Day 1 Brainstorm Song Ideas
First, start by brainstorming ideas. These can be phrases, images, sounds, even doodles. The idea is to get all the brainstorming for the month done in a day. This way, I’ll be able to create even on days when I don’t have any fresh ideas. When I did this, ended up with about about nine ideas, here are three of them directly from my notebook:
1 A celebration of how far we’ve come – Bhangra –
instruments fighting and then working together
2 Joy of discovery, soaring above the clouds, unexpected epiphany, Hubble telescope images
3 Z funk bass 140bpm song
Week 1-2 Start producing
The next step is to dive in and start composing. The quickest way for me to get an idea into the DAW is to just beatbox it in (tutorial example here), but another way is to load up a piano patch and play a melody with a chord progression. A third way to do it is to find a sound that excites you and come up with a pattern made perfectly for that sound.

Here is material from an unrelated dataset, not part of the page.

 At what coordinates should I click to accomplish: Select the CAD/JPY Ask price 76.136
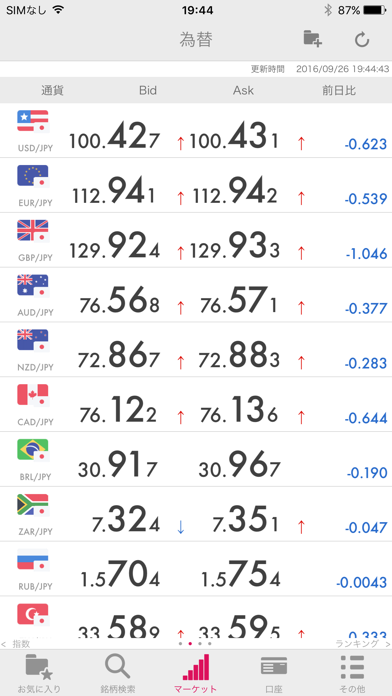pyautogui.click(x=238, y=413)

Throughout the week, you’ll have the brainstorm sheet to refer to which will save time getting started. Even on days I didn’t feel creative I went back to my list and started to feel creative when I picked out my favorite idea for that day. The best thing to do is go with what sounds good and don’t get too bogged down on the details, reuse sounds across tracks and keep moving.
Week 2-3 Develop multiple sections for each track
Production wise, you’ll take these song ideas and make multiple sections for each track. Depending on the style you’re going for, one hook and one verse may be enough, especially if you’re going to bring in a vocalist. Songs that will just be instrumentals should have a lot more sections, for example, two different hooks and two different verses.
Make a list of these songs with descriptions and some boxes to check off like “make sections,” “mix,” and “arrange.” This helped me keep track of the progress of each track and meet deadlines for each stage.
However, if you’re a beginner, I encourage taking more tracks through to completion to build experience and grow in every stage of production. At this stage it’s more about exploring and learning and trying out all sorts of different techniques.
The next stage would be mixing the sections and then arranging (chorus, verse, chorus, etc). But for now, I just wanted to share the idea that has made me a lot more productive. Get your brain into idea mode for a day, and then in compose mode for a couple weeks, and then in mix mode for a week and grind out many songs by bringing them through the production process together.
Author Bio: Sean Duncan is an electronic music producer and freelance writer from Seattle, WA.
Image Source: http://www.flickr.com/photos/whitneyinchicago/3633821493/
This is great advice. I recently started beatboxing my beat ideas using the voice recorder on my phone. That’s a great way save ideas, and you can upload the wav or mp3 to your workstation and make the beat side by side.
Great article! It always great to have an idea of deadlines within those composing weeks also. Otherwise, you can get lost.
Also, before you start mixing, go back to your concepts on Day #1. If you want the lush/spacey sound, you’ll mix the song far differently than a “sounds fighting” song. Song mixing is equivalent to wardrobe, it’s the songs clothes. Unfortunately, companies are more likely to hire a mediocre skilled individual nicely dressed than a expert who is appears as a bum.